Sparrow was acquired midway through last season for forward Scott Hastings and $600,000. New York was 14-26 at the time of the trade, but with Sparrow as their point guard, they won 30 of their last 42 games. The Knicks beat the New Jersey Nets in the first round of the playoffs before being eliminated by the Philadelphia 76ers in four straight in the Eastern Conference semifinals.
The Celtics have also offered New York center Marvin Webster and forward Sly Williams guaranteed three-year, $1.35 million contracts.
The competition between the two teams started last week when the Knicks made a move toward signing Celtics free agent Kevin McHale. They reportedly offered him a guaranteed three-year contract calling for $3.5 million. McHale hasn't signed an offer sheet, however, and the Celtics have vowed to match any offer made to him.
Speculation is that the Celtics went after the Knicks' free agents to push the New York team payroll so high that the Knicks won't be permitted to sign McHale.

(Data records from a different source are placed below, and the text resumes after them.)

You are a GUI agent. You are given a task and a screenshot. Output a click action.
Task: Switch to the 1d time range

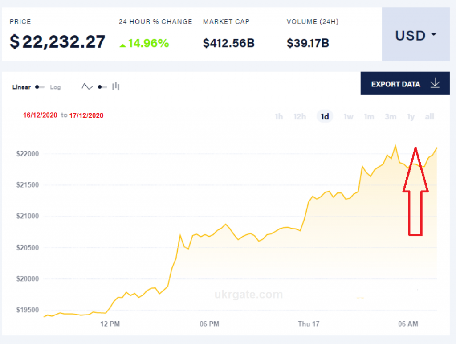(325, 117)
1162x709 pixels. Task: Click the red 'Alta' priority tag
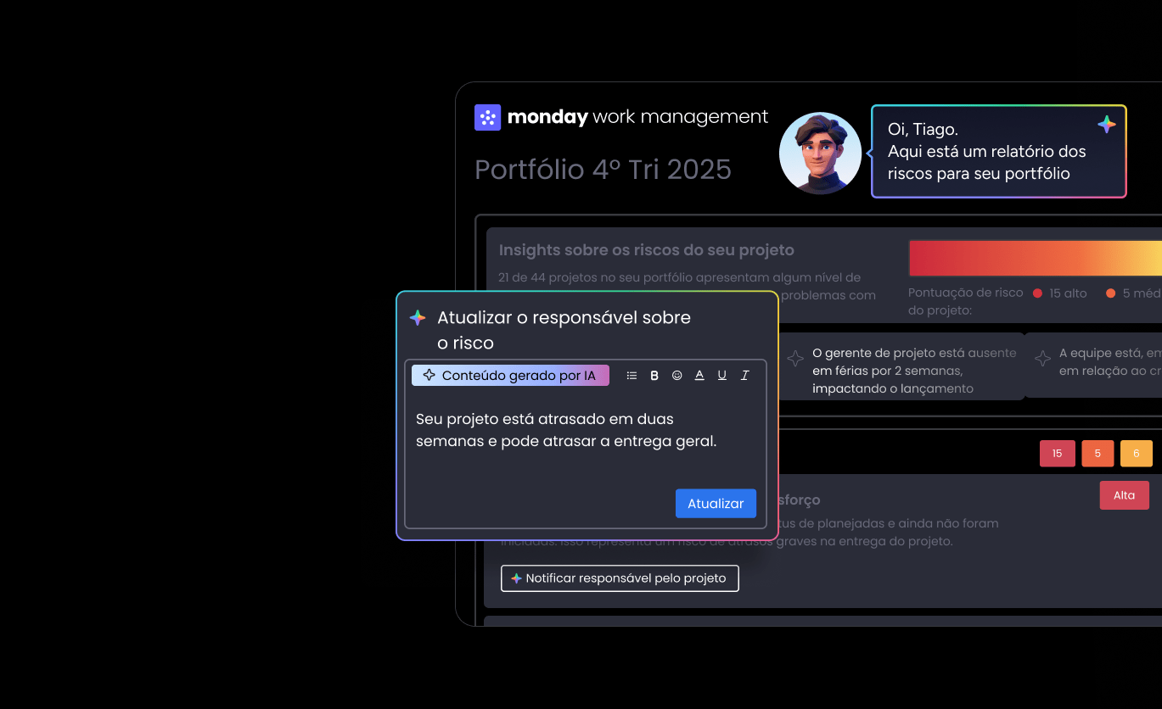click(1124, 495)
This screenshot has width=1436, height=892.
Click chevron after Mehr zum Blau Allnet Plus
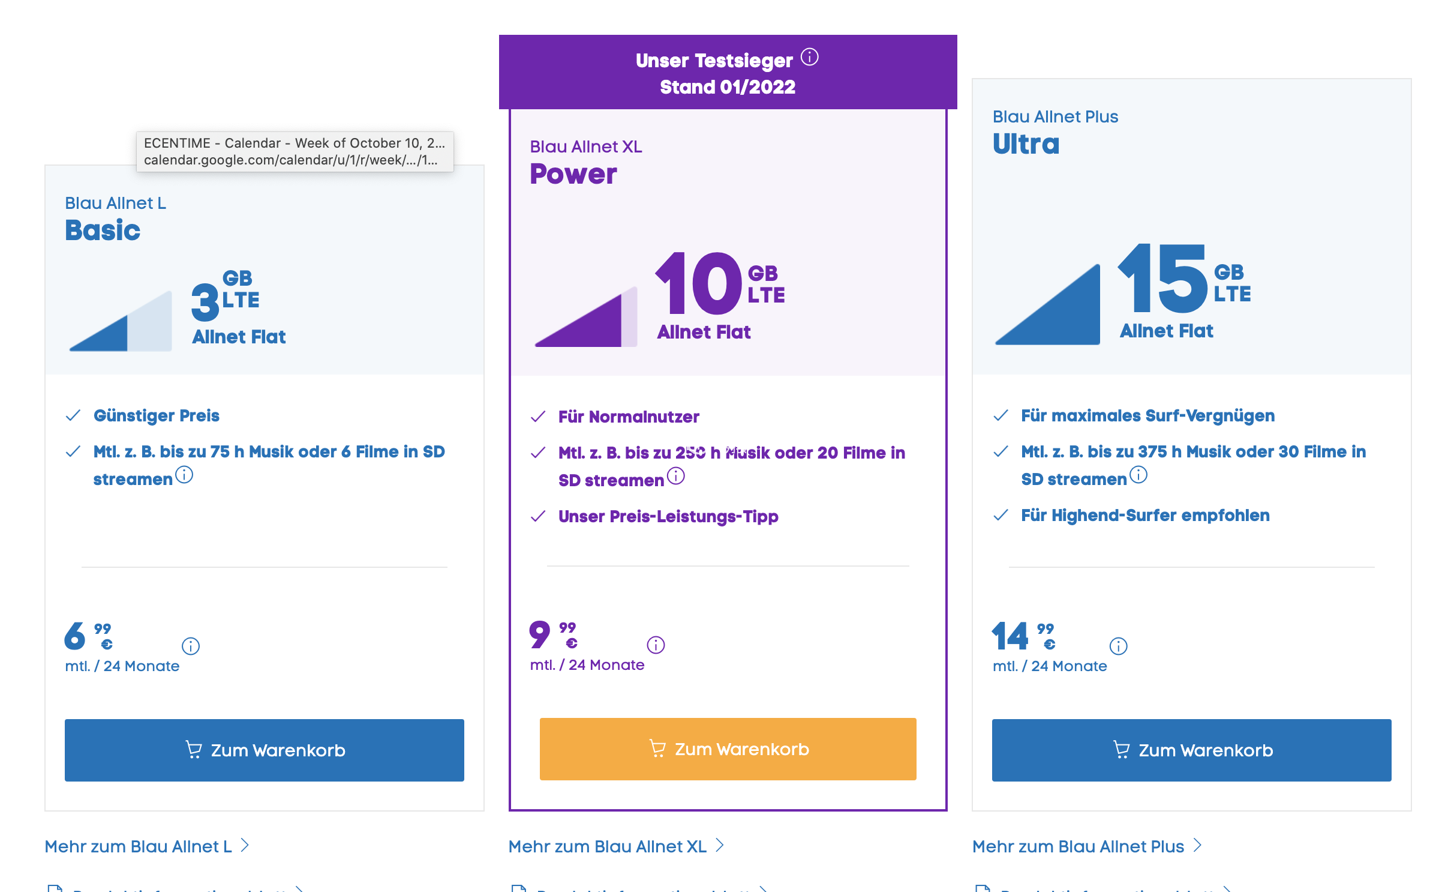click(x=1197, y=845)
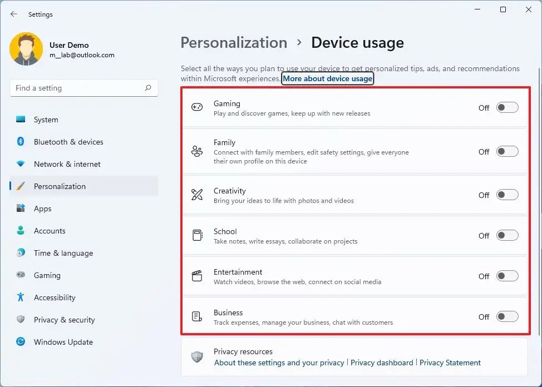542x387 pixels.
Task: Enable the Business usage switch
Action: pyautogui.click(x=506, y=316)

Under terms of the new collective-bargaining agreement that goes into effect next year, five teams had their payrolls frozen at this season's levels. The Knicks, with a reported team payroll of $5.5 million this season, are one of those teams, along with Los Angeles, Seattle, New Jersey and Philadelphia.
The NBA's other 18 teams will have no salary cap for the coming season, but will have one established for the 1984-85 season, based on their team payrolls at the end of the 1983-84 season.
In order for the Knicks to sign McHale, they would have to reduce the size of their payroll by whatever amount they pay him. Now that they have committed to paying Sparrow $500,000 a year, that would be difficult.
There is also a question of when they have to be at, or below, their cap. The Knicks say not until the beginning of next season, and the league says they can never exceed their cap.
Whether the Lakers keep free agent center Kareem Abdul-Jabbar should also be decided soon. The Chicago Bulls have reportedly offered him a guaranteed two-year contract for $2 million a year, and a meeting between Abdul-Jabbar's lawyer and Lakers owner Jerry Buss was scheduled for late yesterday in Los Angeles.
Abdul-Jabbar, 36, made $1 million last year and Buss is reportedly prepared to pay him $1.5 million for next season.